1) Bryan Singer is a whore. Bryan Singer had a steady thing going with his
X-Men audience -- and, we thought, with the X-Men. He rewarded us with two outstanding movies; we rewarded him with increasing returns at the box office. Around my house, we used to insist that his name be said reverently, sotto voce,
Bryan Singer, the way you might announce the pope.
But Superman bats his long black eyelashes at him -- and off Bryan goes.
And I say to you, the man who would abandon us to Brett Ratner on a movie in which (SPOILER ALERT!) Magneto, Mystique, and Rogue get de-mutantized, Jean Grey kills Cyclops and Charles Xavier, and Wolverine, with his emote level set at Absolutely Stunning, must kill Jean?!? -- that man is no friend.
How could he leave us, you ask? Fine, he's greedy, he's restless, he has some outsized respect for the Man of Steel, blah, blah, blah. But how could he leave the X-Men? How could he leave that narrative, knowing where it was going? What kind of integrity is it to maneuver your characters into a harrowing wasteland of a plot -- and then walk away?
Dear Bryan: Dead to me.
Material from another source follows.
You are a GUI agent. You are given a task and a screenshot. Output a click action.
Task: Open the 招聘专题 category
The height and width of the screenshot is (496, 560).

XO, Seren.
2) Two words: Mis. Casting. A
little birdy tells me that cardboard cutout Brandon Routh cannot act in any sense of the word. Rumors aside, you can see it for yourself. As
Pari's S.O. whispered to us in a dark theatre:
His facial expression didn't change once through that whole preview. Let me put it this way: the dog I grew up with had more gravitas and pathos when we dressed him in a t-shirt and made him stand on his hind legs and walk.
Kate Bosworth as Lois Lane?!? You're telling me that one of the few really gutsy, quirky, independent, and charismatic women in the comic book universe, one of the few characters that little girls can choose to be when playing superheroes, is going to be portrayed by someone who didn't even have enough spunk to
keep her own nose? I weep.
And what about Kevin Spacey as Lex Luthor, you say? A good decade of bloat and what-were-you-thinkin-there-Kev roles have done their damage. I'm willing to wager that Kevin may redeem
himself slightly, but the entire movie? No. There is only one character actor currently capable of redeeming an entire movie simply by his appearance in it, and he was too busy buttressing the entirety of
The DaVinci Code with his charm and wickedly, wryly mouthing bad one-liners in the Ratner-wreck of
X-Men 3. I guess even Sir Ian McKellan has to sleep once in a while. More is the pity.
3) Superman Returns does not get credit for the reflected glory of Batman Begins.Firstly, when you say
Superman Returns is going to be like
Batman Begins, do you mean it's going to recycle hackneyed Orientalism generally (at what point is or has Liam Neeson ever been Tibetan?) and the entire plot of
The Shadow specifically?
Secondly, logic, people: Neither Christian Bale nor Christopher Nolan are anywhere near this movie.
Thirdly, I ask you to consider this conspiracy theory: Katie Holmes on the set one day looks around at the exploding chaos, counts her six lines, and realizes that this is all Hollywood has in store for her. And then she goes and MARRIES TOM CRUISE. Now ask yourself if you want to support a movie that has that kind of repercussions?
I rest my case.
P.S. When all y'all see
Superman Returns and you really like it a lot and as the credits roll, you find yourself saying, "That bitch Seren," what you should be doing is thanking me for calibrating your expectations so that, as the credits roll, you don't find yourself saying, "That bitch Singer." So, for that moment after the popcorn tub has emptied, I say: You're welcome.